### Stored data
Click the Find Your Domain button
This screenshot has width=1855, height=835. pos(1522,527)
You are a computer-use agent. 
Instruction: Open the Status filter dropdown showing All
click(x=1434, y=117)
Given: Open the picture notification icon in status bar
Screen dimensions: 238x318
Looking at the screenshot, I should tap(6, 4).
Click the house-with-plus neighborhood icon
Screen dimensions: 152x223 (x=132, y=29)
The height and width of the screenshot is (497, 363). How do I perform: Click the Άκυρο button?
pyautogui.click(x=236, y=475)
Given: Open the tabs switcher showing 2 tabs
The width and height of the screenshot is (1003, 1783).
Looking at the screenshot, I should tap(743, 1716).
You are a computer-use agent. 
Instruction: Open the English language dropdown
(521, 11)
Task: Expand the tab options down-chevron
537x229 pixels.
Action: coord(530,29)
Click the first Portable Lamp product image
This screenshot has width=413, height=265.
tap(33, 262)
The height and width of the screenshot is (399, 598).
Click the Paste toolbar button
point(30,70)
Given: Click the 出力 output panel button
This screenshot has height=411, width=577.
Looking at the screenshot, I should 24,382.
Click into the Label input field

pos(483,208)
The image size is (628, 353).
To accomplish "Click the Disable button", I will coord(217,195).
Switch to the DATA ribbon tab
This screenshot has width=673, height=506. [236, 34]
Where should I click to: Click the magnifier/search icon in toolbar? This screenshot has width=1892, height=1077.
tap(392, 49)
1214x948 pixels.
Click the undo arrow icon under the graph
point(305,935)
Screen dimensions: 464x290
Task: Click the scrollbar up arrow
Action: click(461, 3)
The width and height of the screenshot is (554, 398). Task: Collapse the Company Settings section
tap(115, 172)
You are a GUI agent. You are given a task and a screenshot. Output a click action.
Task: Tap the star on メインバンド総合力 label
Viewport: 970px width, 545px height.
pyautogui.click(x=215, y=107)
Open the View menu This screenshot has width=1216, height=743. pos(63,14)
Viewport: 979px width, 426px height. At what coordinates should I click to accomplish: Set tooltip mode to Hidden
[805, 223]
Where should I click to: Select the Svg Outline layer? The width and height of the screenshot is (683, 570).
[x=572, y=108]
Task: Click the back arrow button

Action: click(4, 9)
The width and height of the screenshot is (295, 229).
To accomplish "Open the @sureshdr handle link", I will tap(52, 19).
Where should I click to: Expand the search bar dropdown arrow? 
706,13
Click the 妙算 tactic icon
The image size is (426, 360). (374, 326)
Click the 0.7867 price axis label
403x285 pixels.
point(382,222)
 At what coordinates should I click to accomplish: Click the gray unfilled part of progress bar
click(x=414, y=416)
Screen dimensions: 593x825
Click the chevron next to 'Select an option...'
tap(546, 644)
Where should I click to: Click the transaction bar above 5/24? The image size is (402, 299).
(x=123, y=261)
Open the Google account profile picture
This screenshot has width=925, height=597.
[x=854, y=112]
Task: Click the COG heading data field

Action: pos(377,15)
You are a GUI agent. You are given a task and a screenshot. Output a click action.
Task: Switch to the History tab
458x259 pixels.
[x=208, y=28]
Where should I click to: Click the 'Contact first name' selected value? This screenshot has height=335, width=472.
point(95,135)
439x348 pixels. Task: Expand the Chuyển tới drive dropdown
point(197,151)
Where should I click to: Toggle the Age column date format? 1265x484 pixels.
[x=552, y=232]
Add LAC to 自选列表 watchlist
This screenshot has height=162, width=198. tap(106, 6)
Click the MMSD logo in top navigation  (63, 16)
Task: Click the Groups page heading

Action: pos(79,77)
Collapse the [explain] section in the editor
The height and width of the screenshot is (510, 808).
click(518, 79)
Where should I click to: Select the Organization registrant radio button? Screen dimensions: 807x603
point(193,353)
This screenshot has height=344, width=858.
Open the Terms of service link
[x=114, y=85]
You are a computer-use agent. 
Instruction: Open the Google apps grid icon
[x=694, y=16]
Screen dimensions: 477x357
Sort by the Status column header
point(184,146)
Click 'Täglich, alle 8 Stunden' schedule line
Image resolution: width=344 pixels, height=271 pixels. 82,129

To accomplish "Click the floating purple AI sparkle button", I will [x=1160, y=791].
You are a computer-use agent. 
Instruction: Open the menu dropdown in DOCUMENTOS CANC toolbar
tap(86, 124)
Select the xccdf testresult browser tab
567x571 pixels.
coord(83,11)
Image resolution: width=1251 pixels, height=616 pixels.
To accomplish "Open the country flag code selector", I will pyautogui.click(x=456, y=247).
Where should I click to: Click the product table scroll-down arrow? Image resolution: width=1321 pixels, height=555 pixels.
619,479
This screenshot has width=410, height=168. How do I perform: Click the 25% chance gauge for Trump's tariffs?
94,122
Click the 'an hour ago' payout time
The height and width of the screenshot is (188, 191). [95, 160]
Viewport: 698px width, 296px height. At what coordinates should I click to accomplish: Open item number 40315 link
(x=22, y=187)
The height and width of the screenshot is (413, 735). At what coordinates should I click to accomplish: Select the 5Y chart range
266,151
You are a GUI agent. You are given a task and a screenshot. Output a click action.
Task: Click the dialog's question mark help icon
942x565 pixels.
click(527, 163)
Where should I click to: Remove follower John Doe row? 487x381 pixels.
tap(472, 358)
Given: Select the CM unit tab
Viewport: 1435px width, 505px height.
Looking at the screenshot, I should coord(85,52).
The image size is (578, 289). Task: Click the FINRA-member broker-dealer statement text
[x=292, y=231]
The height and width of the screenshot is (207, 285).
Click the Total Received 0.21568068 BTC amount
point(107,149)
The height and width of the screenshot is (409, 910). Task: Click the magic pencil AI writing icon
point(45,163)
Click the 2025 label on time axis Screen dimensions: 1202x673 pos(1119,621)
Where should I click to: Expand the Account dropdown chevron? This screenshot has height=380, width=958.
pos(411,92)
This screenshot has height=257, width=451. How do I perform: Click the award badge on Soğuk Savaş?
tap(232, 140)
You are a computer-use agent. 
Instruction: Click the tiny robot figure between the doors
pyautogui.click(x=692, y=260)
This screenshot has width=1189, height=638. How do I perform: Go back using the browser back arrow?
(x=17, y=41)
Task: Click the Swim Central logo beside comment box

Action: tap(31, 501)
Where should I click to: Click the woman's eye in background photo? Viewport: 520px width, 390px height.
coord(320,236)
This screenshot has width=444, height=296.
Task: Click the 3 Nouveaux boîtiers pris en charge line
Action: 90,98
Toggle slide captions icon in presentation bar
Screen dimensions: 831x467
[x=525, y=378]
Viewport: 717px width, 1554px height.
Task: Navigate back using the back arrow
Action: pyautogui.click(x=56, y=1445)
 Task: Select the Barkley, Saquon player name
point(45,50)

### WHAT TO PRODUCE
Character for character, reproduce all of the lines above.

### WRITTEN RESPONSE
Click the Find Your Domain button
This screenshot has width=1855, height=835. pos(1522,527)
You are a computer-use agent. 
Instruction: Open the Status filter dropdown showing All
click(x=1434, y=117)
Given: Open the picture notification icon in status bar
Screen dimensions: 238x318
Looking at the screenshot, I should tap(6, 4).
Click the house-with-plus neighborhood icon
Screen dimensions: 152x223 (x=132, y=29)
The height and width of the screenshot is (497, 363). How do I perform: Click the Άκυρο button?
pyautogui.click(x=236, y=475)
Given: Open the tabs switcher showing 2 tabs
The width and height of the screenshot is (1003, 1783).
Looking at the screenshot, I should tap(743, 1716).
You are a computer-use agent. 
Instruction: Open the English language dropdown
(521, 11)
Task: Expand the tab options down-chevron
537x229 pixels.
Action: coord(530,29)
Click the first Portable Lamp product image
This screenshot has width=413, height=265.
tap(33, 262)
The height and width of the screenshot is (399, 598).
Click the Paste toolbar button
point(30,70)
Given: Click the 出力 output panel button
This screenshot has height=411, width=577.
Looking at the screenshot, I should 24,382.
Click into the Label input field

pos(483,208)
The image size is (628, 353).
To accomplish "Click the Disable button", I will coord(217,195).
Switch to the DATA ribbon tab
This screenshot has width=673, height=506. [236, 34]
Where should I click to: Click the magnifier/search icon in toolbar? This screenshot has width=1892, height=1077.
tap(392, 49)
1214x948 pixels.
Click the undo arrow icon under the graph
point(305,935)
Screen dimensions: 464x290
Task: Click the scrollbar up arrow
Action: click(461, 3)
The width and height of the screenshot is (554, 398). Task: Collapse the Company Settings section
tap(115, 172)
You are a GUI agent. You are given a task and a screenshot. Output a click action.
Task: Tap the star on メインバンド総合力 label
Viewport: 970px width, 545px height.
pyautogui.click(x=215, y=107)
Open the View menu This screenshot has width=1216, height=743. pos(63,14)
Viewport: 979px width, 426px height. At what coordinates should I click to accomplish: Set tooltip mode to Hidden
[805, 223]
Where should I click to: Select the Svg Outline layer? The width and height of the screenshot is (683, 570).
[x=572, y=108]
Task: Click the back arrow button

Action: click(4, 9)
The width and height of the screenshot is (295, 229).
To accomplish "Open the @sureshdr handle link", I will tap(52, 19).
Where should I click to: Expand the search bar dropdown arrow? 
706,13
Click the 妙算 tactic icon
The image size is (426, 360). (374, 326)
Click the 0.7867 price axis label
403x285 pixels.
point(382,222)
 At what coordinates should I click to accomplish: Click the gray unfilled part of progress bar
click(x=414, y=416)
Screen dimensions: 593x825
Click the chevron next to 'Select an option...'
tap(546, 644)
Where should I click to: Click the transaction bar above 5/24? The image size is (402, 299).
(x=123, y=261)
Open the Google account profile picture
This screenshot has width=925, height=597.
[x=854, y=112]
Task: Click the COG heading data field

Action: pos(377,15)
You are a GUI agent. You are given a task and a screenshot. Output a click action.
Task: Switch to the History tab
458x259 pixels.
[x=208, y=28]
Where should I click to: Click the 'Contact first name' selected value? This screenshot has height=335, width=472.
point(95,135)
439x348 pixels. Task: Expand the Chuyển tới drive dropdown
point(197,151)
Where should I click to: Toggle the Age column date format? 1265x484 pixels.
[x=552, y=232]
Add LAC to 自选列表 watchlist
This screenshot has height=162, width=198. tap(106, 6)
Click the MMSD logo in top navigation  (63, 16)
Task: Click the Groups page heading

Action: pos(79,77)
Collapse the [explain] section in the editor
The height and width of the screenshot is (510, 808).
click(518, 79)
Where should I click to: Select the Organization registrant radio button? Screen dimensions: 807x603
point(193,353)
This screenshot has height=344, width=858.
Open the Terms of service link
[x=114, y=85]
You are a computer-use agent. 
Instruction: Open the Google apps grid icon
[x=694, y=16]
Screen dimensions: 477x357
Sort by the Status column header
point(184,146)
Click 'Täglich, alle 8 Stunden' schedule line
Image resolution: width=344 pixels, height=271 pixels. 82,129

To accomplish "Click the floating purple AI sparkle button", I will [x=1160, y=791].
You are a computer-use agent. 
Instruction: Open the menu dropdown in DOCUMENTOS CANC toolbar
tap(86, 124)
Select the xccdf testresult browser tab
567x571 pixels.
coord(83,11)
Image resolution: width=1251 pixels, height=616 pixels.
To accomplish "Open the country flag code selector", I will pyautogui.click(x=456, y=247).
Where should I click to: Click the product table scroll-down arrow? Image resolution: width=1321 pixels, height=555 pixels.
619,479
This screenshot has width=410, height=168. How do I perform: Click the 25% chance gauge for Trump's tariffs?
94,122
Click the 'an hour ago' payout time
The height and width of the screenshot is (188, 191). [95, 160]
Viewport: 698px width, 296px height. At what coordinates should I click to accomplish: Open item number 40315 link
(x=22, y=187)
The height and width of the screenshot is (413, 735). At what coordinates should I click to accomplish: Select the 5Y chart range
266,151
You are a GUI agent. You are given a task and a screenshot. Output a click action.
Task: Click the dialog's question mark help icon
942x565 pixels.
click(527, 163)
Where should I click to: Remove follower John Doe row? 487x381 pixels.
tap(472, 358)
Given: Select the CM unit tab
Viewport: 1435px width, 505px height.
Looking at the screenshot, I should coord(85,52).
The image size is (578, 289). Task: Click the FINRA-member broker-dealer statement text
[x=292, y=231]
The height and width of the screenshot is (207, 285).
Click the Total Received 0.21568068 BTC amount
point(107,149)
The height and width of the screenshot is (409, 910). Task: Click the magic pencil AI writing icon
point(45,163)
Click the 2025 label on time axis Screen dimensions: 1202x673 pos(1119,621)
Where should I click to: Expand the Account dropdown chevron? This screenshot has height=380, width=958.
pos(411,92)
This screenshot has height=257, width=451. How do I perform: Click the award badge on Soğuk Savaş?
tap(232, 140)
You are a computer-use agent. 
Instruction: Click the tiny robot figure between the doors
pyautogui.click(x=692, y=260)
This screenshot has width=1189, height=638. How do I perform: Go back using the browser back arrow?
(x=17, y=41)
Task: Click the Swim Central logo beside comment box

Action: tap(31, 501)
Where should I click to: Click the woman's eye in background photo? Viewport: 520px width, 390px height.
coord(320,236)
This screenshot has width=444, height=296.
Task: Click the 3 Nouveaux boîtiers pris en charge line
Action: 90,98
Toggle slide captions icon in presentation bar
Screen dimensions: 831x467
[x=525, y=378]
Viewport: 717px width, 1554px height.
Task: Navigate back using the back arrow
Action: pyautogui.click(x=56, y=1445)
 Task: Select the Barkley, Saquon player name
point(45,50)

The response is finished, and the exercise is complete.